Selain faktor usia, yang patut diperhatikan adalah jenis pohon yang jauh lebih banyak menyerap polusi. Agar polusi Koat Makassar dapat terserap oleh pohon, dan tentunya akan menambah kenyamanan warga. Banyak jenis pohon yang memiliki kriteria seperti ini, misalnya pohon Tanjung. Pohon jenis ini adalah pohon yang direkomendasikan sebagai pohon lindung perkotaan di hampir seluruh dunia dan umurnya pun relatif panjang, yakni sekitar 100 tahun. Namun pohon yang berasal dari India ini masih kurang di kota Makassar.
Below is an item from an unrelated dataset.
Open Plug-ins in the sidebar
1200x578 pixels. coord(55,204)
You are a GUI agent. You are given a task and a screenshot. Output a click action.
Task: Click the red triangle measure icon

Pertimbangan lain yang tak kalah penting dalam memilih pohon peneduh adalah kemampuan menyerap kebisingan dan air genangan. Mengingat Kota Makassar merupakan kota yang padat kendaraan serta rawan ancaman banjir, tentu pohon peneduh yang ditanam harus mampu meredam kebisingan dan menyerap genangan air. Jenis pohon yang memiliki dua kemampuan tersebut adalah pohon yang memiliki tajuk tebal dengan daun yang rindang seperti pohon Kiara Payung termasuk pula pohon Tanjung. Jika beberapa pertimbangan di atas terpenuhi tentu akan tercipta kota dunia yang hijau dan nyaman. Hanya saja butuh komitmen yang jelas serta prioritas dari pemerintah agar hal ini terwujud.